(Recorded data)
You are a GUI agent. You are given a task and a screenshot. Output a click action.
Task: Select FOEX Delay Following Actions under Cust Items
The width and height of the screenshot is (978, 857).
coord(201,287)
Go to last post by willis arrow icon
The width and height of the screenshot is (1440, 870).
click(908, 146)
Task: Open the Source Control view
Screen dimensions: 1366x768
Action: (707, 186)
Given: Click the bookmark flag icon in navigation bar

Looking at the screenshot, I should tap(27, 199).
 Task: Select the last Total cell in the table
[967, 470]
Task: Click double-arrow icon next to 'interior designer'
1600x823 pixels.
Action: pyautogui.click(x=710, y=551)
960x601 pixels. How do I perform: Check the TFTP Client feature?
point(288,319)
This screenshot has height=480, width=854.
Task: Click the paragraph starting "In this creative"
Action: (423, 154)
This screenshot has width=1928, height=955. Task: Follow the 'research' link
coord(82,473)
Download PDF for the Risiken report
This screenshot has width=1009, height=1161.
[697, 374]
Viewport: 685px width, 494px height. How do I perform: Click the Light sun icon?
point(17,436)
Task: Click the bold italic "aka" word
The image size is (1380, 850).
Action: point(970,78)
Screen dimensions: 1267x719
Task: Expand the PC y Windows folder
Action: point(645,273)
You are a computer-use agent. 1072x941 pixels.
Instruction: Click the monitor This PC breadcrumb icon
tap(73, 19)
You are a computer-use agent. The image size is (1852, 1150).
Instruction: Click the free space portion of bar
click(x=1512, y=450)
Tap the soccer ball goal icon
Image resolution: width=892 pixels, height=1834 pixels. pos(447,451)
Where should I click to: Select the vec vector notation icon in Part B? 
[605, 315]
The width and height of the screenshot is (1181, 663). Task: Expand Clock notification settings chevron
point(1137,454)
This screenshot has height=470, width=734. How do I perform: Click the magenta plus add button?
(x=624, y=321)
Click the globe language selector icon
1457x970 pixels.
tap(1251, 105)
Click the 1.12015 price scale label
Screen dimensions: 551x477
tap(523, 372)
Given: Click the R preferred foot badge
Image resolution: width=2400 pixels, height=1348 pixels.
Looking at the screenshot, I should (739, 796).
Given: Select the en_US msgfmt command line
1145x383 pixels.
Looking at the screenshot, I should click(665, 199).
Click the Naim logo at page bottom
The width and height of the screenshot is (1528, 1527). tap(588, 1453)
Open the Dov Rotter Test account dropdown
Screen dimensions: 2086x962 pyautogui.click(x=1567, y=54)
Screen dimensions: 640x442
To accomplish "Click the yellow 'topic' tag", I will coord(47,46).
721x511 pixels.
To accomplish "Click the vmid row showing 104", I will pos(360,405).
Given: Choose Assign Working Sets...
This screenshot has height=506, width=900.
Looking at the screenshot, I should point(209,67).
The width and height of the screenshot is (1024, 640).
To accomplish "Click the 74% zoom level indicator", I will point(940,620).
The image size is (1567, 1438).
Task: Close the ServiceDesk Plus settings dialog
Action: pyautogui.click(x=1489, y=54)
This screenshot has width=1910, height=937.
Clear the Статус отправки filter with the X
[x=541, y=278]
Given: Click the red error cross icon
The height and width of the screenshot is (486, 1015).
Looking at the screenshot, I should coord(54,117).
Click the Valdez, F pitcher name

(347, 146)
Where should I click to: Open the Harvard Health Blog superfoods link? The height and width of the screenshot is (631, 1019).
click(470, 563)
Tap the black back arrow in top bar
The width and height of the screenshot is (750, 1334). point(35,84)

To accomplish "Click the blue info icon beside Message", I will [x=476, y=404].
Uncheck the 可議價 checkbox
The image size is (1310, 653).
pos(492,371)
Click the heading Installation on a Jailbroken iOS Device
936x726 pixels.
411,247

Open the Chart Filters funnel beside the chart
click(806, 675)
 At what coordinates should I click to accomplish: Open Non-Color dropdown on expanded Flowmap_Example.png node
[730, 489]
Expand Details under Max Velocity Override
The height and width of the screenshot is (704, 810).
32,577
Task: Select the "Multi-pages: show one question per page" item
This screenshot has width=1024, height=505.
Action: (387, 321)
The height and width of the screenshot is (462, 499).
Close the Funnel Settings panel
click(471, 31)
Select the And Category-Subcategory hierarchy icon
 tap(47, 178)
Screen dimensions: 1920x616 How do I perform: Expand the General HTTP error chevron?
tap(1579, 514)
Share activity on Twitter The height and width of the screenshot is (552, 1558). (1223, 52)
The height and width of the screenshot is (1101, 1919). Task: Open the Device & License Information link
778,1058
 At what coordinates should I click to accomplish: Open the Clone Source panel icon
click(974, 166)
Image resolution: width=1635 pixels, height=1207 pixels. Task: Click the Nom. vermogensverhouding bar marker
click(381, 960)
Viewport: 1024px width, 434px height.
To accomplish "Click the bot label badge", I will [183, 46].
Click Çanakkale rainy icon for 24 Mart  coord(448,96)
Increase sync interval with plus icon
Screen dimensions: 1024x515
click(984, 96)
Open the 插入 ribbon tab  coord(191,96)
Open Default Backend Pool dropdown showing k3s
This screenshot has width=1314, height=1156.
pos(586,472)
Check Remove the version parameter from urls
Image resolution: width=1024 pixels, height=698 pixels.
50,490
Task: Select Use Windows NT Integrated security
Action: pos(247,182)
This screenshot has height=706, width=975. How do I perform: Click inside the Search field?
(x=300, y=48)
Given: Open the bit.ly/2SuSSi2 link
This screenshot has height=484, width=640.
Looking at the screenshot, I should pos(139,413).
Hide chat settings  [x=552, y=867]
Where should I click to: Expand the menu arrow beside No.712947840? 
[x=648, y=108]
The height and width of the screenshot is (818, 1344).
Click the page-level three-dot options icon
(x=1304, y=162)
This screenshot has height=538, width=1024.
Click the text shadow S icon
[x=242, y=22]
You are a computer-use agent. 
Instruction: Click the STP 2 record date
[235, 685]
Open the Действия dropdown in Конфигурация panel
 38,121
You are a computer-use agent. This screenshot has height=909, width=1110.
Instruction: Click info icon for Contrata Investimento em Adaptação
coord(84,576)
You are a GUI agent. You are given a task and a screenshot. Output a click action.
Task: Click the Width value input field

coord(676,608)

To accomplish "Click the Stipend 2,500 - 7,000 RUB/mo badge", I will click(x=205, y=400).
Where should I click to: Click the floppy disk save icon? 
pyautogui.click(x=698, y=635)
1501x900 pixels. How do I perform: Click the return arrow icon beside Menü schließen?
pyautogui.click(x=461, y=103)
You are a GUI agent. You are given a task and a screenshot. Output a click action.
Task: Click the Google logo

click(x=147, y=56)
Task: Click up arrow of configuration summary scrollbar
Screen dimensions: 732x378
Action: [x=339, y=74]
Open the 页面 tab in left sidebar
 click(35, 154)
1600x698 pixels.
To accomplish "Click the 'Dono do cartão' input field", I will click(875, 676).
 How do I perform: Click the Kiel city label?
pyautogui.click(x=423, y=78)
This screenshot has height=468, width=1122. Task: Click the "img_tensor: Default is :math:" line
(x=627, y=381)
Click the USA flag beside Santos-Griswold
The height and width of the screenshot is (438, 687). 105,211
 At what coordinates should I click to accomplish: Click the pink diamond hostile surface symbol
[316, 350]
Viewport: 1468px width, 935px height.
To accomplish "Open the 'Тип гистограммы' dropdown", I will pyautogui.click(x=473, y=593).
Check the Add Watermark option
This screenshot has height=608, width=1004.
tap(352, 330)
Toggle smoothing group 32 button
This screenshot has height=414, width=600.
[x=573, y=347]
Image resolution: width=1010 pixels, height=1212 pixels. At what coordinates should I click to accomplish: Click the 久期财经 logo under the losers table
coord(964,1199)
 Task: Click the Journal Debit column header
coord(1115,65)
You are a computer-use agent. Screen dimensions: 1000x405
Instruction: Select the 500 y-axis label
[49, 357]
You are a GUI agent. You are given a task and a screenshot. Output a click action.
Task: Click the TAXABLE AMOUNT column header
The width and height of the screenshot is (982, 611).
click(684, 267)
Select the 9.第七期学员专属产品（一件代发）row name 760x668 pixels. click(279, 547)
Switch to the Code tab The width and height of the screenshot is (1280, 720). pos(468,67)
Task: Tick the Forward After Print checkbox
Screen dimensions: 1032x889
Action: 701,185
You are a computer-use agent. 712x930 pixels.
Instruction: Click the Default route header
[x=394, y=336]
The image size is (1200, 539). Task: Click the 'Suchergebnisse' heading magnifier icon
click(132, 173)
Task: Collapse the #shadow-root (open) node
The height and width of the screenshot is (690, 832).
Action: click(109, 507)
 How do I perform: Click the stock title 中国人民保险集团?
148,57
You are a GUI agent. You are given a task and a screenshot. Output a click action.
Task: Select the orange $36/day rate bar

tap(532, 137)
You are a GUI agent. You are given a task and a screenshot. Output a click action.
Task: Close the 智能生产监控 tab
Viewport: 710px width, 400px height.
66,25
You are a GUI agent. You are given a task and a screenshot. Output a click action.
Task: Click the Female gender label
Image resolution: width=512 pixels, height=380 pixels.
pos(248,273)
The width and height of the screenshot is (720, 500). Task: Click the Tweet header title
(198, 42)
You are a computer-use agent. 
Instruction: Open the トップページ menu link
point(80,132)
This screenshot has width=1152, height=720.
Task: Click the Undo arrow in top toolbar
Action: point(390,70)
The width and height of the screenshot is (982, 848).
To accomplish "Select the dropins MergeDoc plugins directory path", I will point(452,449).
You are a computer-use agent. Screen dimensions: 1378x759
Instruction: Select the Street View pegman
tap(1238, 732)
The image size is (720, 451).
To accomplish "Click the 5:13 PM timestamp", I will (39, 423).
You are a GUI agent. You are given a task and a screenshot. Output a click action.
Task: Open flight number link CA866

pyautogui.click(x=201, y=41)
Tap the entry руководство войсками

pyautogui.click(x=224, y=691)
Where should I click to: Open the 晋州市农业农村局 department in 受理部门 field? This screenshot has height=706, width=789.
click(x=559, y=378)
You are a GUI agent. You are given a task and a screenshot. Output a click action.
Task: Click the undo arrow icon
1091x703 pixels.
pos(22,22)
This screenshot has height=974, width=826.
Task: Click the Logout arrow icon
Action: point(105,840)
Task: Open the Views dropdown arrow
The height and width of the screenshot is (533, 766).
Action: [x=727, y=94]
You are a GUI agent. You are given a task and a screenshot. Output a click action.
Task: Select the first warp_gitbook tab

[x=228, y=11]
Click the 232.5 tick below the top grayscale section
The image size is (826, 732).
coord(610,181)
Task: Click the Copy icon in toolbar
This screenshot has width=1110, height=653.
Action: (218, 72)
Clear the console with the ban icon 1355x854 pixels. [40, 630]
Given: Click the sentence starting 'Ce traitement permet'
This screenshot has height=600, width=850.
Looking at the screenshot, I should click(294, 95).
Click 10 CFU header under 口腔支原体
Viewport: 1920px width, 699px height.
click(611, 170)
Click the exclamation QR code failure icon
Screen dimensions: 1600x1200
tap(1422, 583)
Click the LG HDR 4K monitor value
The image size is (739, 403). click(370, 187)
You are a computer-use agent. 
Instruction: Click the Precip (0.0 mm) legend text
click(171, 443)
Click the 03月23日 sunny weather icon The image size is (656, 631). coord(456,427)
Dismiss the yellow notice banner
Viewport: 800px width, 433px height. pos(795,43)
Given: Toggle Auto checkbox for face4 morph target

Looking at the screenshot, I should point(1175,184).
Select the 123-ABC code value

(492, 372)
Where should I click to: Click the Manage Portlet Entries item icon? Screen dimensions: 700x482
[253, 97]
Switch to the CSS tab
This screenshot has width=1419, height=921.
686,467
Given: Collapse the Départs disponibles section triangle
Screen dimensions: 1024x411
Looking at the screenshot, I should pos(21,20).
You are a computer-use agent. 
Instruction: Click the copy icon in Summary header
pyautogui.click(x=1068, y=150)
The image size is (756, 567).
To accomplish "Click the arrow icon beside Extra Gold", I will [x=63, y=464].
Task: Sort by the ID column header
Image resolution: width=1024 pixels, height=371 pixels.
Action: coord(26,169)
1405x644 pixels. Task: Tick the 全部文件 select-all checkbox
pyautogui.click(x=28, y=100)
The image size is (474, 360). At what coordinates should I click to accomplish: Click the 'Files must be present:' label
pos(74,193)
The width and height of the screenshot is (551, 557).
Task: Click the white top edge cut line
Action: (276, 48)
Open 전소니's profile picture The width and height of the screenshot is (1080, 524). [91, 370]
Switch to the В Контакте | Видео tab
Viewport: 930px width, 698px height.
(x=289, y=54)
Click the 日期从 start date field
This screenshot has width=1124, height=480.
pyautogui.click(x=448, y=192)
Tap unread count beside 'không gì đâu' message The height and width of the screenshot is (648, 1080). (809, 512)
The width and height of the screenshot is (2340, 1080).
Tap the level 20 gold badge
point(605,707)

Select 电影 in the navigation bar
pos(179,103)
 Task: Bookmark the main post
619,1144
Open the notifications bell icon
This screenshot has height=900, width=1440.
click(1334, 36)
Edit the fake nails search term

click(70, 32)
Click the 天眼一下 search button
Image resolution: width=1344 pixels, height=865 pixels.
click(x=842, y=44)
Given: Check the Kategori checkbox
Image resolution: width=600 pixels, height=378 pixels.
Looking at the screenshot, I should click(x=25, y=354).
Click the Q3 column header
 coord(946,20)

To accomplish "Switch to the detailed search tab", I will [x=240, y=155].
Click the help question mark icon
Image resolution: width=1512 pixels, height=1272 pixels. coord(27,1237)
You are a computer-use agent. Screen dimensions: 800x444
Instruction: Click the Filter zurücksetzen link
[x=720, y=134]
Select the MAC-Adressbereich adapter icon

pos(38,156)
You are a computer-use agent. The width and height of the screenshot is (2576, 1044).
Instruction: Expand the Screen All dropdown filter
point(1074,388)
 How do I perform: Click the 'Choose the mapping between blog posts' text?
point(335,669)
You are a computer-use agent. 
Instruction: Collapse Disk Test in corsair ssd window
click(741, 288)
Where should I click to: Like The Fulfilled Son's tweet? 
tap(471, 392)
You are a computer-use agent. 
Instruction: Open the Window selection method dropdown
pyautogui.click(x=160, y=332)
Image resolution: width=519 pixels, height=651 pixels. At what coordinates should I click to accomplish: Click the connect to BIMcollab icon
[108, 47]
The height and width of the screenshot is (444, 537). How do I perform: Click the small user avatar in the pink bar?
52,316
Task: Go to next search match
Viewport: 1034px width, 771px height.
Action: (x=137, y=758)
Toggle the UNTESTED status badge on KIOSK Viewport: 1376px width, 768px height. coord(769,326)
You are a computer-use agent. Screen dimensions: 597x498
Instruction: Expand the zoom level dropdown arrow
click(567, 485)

### TASK
Each line of the data in which the string "next" appears needs to be copied.

### SOLUTION TO THE PROBLEM
Task: Click double-arrow icon next to 'interior designer'
Task: Go to next search match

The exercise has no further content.